- **EXTRACT**
— BEGIN —
The Working Group notes “US dollar funding remains below its peak a decade ago relative to the size of the global economy, despite having grown in nominal terms. By contrast, the US dollar’s share in international borrowing has reversed its pre-GFC downward trend to again reach levels seen in 2000. It is clearly the dominant international funding currency”. “Non-US entities hold $6.8 trillion, or 43%, of US Treasuries outstanding (as of August 2019), and $1.2 trillion, or 17%, of US agency securities outstanding (as of June 2019)”. “In 2019, non-US investors held around $3.8 trillion, or about a quarter, of outstanding US long term corporate debt…US IG corporate bonds account for about half of all IG corporate debt securities outstanding”.
The Working Group explains “non-US entities may want to borrow US dollars for a variety of reasons: Size, liquidity and investor base: US dollar markets are attractive because they are large and liquid and provide access to a broad and deep investor base, all of which can help reduce transaction costs. Borrowers, especially in emerging market economies (EMEs) with high domestic inflation and weaker domestic institutions, might have to issue debt in a foreign currency, and the US dollar in particular, to attract lenders. In addition, non-US borrowers in other AEs might find borrowing in US dollars advantageous because it helps diversify their funding sources”. In addition, borrowing or lending in US dollars will hedge exposures; “thereby generating a cost advantage for borrowing in US dollars”. “For US investors, lending to non-US borrowers can be attractive for at least two reasons. First, they may obtain higher returns because non-US borrowers may be willing to pay higher rates given more limited access relative to US borrowers. A second reason is portfolio diversification. In 2019, US banks had between $1.5 trillion and $1.9 trillion in US dollar denominated international claims, mostly in the form of loans. In addition, US NBFIs hold more than $2 trillion of US dollar-denominated debt securities issued by non-US entities. Mutual funds have the largest holdings”.
— END —
Records for locating described items
— BEGIN —
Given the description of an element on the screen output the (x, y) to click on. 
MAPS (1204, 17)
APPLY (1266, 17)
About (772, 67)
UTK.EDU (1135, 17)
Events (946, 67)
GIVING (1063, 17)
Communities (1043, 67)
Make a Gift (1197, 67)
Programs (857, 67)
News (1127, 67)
— END —
According to the extract on US dollar funding, how much of outstanding US Treasuries did non-US entities hold as of August 2019?

$6.8 trillion, or 43%